Все дома по этой улице были частными, деревянными, с двориками и даже огородами за невысокими дощатыми заборами, с темными будками уборных во дворе, с полаивающими на прохожих для порядка собаками и безмятежно пересекающими лужи упитанными кошками, пьющими водицу у крашенных в сине-синее или сине-зеленое чугунных колонок с приглашающе оттопыренной ручкой. По ней не ходили ни трамваи, ни автобусы, и на ней не было ни одного магазина, кроме каких-то незаметных и затаенных в тенистых углах или в подвалах лавочек.

Окна старых, чуть покосившихся домов были со ставнями и даже гребешками-наличниками. В их двойных, тщательно законопаченных рамах жило, таилось, как в кристалле, еще и время во времени, отнюдь не причастное происходящему и бытующему за окном. Там лежала изображающая снег пыльная вата и изображающая звезды елочная мишура, там стояли и сидели мертвые игрушки давно постаревших детей, и стоило только взглянуть в это внежизненное, густое, вырезанное из времени пространство, которое было тут, перед носом, и которого просто не было, чтобы заиграла совсем иная, немая и явная музыка еще одного подаренного неизвестно за что и кому дня.

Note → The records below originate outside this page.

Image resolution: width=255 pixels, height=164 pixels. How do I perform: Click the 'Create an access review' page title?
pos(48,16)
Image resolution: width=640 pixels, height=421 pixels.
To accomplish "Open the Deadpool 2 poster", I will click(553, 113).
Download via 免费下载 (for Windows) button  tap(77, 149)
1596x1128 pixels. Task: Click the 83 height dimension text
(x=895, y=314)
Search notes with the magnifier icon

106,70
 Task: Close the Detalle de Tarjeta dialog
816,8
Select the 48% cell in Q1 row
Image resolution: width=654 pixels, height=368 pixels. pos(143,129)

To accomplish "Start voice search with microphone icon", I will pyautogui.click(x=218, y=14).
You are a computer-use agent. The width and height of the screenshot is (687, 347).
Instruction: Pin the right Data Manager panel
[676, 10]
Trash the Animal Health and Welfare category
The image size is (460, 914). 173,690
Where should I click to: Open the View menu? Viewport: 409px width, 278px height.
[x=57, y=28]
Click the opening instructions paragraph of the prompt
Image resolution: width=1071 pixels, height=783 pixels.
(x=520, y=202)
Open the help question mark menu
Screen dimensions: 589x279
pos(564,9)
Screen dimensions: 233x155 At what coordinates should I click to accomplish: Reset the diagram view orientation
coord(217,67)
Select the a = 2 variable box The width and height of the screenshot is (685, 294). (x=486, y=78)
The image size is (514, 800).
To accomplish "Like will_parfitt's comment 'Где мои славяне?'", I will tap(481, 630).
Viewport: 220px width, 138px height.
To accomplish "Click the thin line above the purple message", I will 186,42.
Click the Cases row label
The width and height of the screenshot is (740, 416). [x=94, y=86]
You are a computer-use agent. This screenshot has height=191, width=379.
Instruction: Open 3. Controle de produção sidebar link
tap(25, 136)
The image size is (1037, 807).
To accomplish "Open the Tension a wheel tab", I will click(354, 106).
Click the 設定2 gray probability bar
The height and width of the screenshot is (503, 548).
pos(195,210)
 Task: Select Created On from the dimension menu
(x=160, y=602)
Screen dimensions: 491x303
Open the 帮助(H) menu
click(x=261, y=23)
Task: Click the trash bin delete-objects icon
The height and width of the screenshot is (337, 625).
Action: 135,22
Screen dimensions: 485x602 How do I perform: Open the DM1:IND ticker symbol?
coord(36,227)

Еще таинственней были выходящие на улицу косые двери, наглухо забитые и густо покрашенные давно потрескавшейся и щерящейся чешуйками краской неопределимого, какого-то загробного цвета. Двери, которые ни под каким предлогом никогда не открывались и не закрывались, двери из ниоткуда в никуда, между никогда не бывшим прошлым и никогда не наступившим будущим. Двери времени, которого, в сущности, нет. И люди, которым кажется, что они есть, исполняя пожизненный красноречивый танец своей походки, шли по ней по-иному, замедляли шаг и, казалось, не торопились ее пройти, миновать и из нее, неизвестно куда и зачем, выйти.

Здесь, как и на других старинных улочках, что еще ближе к реке Белой, жила та старая патриархальная Уфа, Уфа невероятных цветных фотографий Прокудина-Горского, аксаковская, нестеровская, девятнадцатилетнего Шаляпина, Уфа, которая и сегодня еще жива и дышит в своих человечных заветных уголках, не раздавленных бетонными уродинами людских курятников или блатной роскошью наворованных особняков, в тех затаенных, как спасение и надежда, уголках, которых еще хватит на нашу завороженно убывающую во блаженстве жизнь.

Дом Карининых родителей тоже был старым, деревянным, поскрипывающим на разные голоса, живым. И два окна его, выходящие на недвижную улицу, тоже украшались на зиму ватными сугробами и приклеенными Кариной к стеклам бумажными снежинками величиной в ладонь. Как уже сказано, улица упиралась одним концом в детский парк имени некоего полурабочего-полуреволюционера в свердловско-калининско-луначарских очочках – Якутова. Однако всеми это произносилось: «парк Икутова». В шестидесятые годы там построили в стиле позднесталинского классицизма большой двухэтажный Дворец пионеров, куда съезжались записавшиеся в разные кружки и внешкольные программы дети со всего города. В этом Дворце на втором этаже располагалась изостудия, в которой царствовал-блаженствовал-преподавал отец Карины Виктор Степанович. Это был маленький, ловкий, лысый, как шершавый футбольный мяч, человек, открытый и располагающий к себе своим неподдельно серьезным отношением к детям и к нехитрой работе, которая явно его удовлетворяла постоянно присутствующим результатом его усилий и накопленного годами опыта. Это был ушедший тип скромного человека, делающего с любовью свое дело на своем, единственно возможном во вселенной и, казалось, ждавшем его веками месте. Он был его маленький дотошный бог-ремесленник.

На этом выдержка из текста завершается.